[Stored data]
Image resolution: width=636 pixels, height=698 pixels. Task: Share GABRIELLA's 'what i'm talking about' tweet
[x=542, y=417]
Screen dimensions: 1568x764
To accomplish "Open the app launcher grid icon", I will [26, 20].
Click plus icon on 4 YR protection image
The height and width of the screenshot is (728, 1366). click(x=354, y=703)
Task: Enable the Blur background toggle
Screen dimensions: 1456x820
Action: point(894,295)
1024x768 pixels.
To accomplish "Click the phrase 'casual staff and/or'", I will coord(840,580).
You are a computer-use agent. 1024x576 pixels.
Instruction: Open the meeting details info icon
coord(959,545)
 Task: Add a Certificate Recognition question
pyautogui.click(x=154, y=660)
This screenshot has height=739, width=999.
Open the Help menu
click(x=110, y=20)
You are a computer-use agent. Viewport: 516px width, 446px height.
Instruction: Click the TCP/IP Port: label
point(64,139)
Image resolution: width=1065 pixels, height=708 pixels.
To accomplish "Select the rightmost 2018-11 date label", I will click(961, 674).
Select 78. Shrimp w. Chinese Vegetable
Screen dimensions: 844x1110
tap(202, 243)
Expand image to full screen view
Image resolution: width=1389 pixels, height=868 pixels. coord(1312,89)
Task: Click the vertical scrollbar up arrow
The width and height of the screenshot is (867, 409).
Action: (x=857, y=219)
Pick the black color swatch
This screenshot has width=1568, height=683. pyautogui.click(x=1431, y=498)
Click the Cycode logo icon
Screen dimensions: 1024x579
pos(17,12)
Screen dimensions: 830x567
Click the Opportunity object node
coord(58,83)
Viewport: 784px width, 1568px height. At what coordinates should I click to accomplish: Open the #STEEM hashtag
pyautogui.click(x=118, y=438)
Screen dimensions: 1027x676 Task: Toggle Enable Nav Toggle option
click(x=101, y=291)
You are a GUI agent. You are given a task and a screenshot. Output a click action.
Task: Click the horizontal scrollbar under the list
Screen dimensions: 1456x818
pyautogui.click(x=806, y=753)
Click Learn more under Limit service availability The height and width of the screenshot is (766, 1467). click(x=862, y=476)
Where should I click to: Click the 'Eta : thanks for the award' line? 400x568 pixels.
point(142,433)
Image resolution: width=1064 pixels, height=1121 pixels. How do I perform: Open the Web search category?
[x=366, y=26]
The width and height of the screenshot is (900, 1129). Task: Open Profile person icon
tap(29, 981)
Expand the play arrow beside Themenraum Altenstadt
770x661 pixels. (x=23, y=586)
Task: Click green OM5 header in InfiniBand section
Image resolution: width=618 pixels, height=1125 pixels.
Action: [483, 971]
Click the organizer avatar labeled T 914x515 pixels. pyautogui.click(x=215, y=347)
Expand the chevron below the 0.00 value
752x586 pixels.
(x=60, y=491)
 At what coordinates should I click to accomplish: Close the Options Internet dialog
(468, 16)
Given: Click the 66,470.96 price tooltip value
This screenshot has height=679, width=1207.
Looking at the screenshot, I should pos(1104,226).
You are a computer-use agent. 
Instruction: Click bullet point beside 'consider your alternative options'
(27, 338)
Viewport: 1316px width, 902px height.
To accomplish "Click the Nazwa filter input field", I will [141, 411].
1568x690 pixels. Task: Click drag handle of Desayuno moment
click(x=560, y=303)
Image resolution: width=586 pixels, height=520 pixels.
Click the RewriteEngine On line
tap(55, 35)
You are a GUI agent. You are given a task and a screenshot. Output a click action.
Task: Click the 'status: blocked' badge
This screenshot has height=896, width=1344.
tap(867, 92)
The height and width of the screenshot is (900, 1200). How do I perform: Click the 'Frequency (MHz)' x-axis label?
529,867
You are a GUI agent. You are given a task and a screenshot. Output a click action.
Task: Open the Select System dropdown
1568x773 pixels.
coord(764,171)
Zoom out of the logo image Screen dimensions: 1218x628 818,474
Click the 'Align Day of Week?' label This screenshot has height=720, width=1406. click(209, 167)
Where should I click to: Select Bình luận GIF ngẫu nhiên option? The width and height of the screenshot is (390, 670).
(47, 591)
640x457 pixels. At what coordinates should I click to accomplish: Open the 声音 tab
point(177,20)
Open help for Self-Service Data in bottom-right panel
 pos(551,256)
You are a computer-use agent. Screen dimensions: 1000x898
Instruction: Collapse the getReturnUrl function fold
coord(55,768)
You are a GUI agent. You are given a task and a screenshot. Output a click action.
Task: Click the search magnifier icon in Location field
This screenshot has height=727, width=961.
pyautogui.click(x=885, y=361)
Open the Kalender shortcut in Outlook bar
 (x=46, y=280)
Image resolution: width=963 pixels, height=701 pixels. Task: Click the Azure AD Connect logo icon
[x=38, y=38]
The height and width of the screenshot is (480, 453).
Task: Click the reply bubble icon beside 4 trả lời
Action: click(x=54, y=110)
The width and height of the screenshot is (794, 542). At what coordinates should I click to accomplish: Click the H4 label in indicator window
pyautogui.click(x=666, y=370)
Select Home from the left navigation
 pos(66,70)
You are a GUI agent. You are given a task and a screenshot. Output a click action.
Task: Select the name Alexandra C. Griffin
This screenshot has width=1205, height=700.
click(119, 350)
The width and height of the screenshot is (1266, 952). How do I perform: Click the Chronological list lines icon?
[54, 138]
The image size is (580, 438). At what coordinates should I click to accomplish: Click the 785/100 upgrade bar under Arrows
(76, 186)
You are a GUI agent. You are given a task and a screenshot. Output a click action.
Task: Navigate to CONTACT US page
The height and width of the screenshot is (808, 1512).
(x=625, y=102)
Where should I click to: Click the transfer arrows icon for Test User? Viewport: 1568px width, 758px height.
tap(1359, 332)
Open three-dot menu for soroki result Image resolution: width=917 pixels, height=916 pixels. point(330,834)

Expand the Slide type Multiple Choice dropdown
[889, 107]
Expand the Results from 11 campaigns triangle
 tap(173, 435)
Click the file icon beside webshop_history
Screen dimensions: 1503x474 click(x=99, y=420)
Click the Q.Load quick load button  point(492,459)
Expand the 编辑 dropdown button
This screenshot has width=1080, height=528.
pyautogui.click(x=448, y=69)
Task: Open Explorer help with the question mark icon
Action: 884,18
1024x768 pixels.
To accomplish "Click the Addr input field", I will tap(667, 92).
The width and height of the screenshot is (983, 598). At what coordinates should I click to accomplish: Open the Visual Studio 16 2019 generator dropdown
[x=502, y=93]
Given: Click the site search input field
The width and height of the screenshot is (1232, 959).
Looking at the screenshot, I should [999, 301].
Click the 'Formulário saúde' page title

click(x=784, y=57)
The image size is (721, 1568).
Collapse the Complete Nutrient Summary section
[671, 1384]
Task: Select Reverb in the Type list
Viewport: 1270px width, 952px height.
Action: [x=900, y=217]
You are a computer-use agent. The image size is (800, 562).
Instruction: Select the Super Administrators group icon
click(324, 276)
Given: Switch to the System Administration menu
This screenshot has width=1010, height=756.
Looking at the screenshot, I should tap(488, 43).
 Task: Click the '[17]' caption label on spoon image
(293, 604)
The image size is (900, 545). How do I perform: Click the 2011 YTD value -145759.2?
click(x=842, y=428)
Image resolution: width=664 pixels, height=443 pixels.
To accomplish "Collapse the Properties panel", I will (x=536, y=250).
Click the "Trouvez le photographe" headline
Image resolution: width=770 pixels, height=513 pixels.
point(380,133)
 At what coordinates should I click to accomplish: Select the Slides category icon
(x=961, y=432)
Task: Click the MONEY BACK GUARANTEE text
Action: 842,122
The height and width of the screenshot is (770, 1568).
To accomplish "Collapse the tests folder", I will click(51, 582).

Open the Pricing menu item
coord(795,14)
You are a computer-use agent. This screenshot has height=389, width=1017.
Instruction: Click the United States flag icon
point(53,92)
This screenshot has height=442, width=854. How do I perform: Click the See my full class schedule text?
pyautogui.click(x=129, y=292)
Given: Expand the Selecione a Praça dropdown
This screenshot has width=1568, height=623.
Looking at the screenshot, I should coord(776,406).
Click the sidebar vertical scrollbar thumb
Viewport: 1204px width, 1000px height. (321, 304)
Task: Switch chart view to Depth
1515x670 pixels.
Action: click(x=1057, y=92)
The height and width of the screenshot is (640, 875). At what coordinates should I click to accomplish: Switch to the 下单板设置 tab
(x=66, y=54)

YOUR INSTRUCTIONS:
Your response should be each line that includes the word "input", copied from the records.

SOLUTION FOR THIS TASK:
To accomplish "Click the Nazwa filter input field", I will [141, 411].
To accomplish "Click the Addr input field", I will tap(667, 92).
Given: Click the site search input field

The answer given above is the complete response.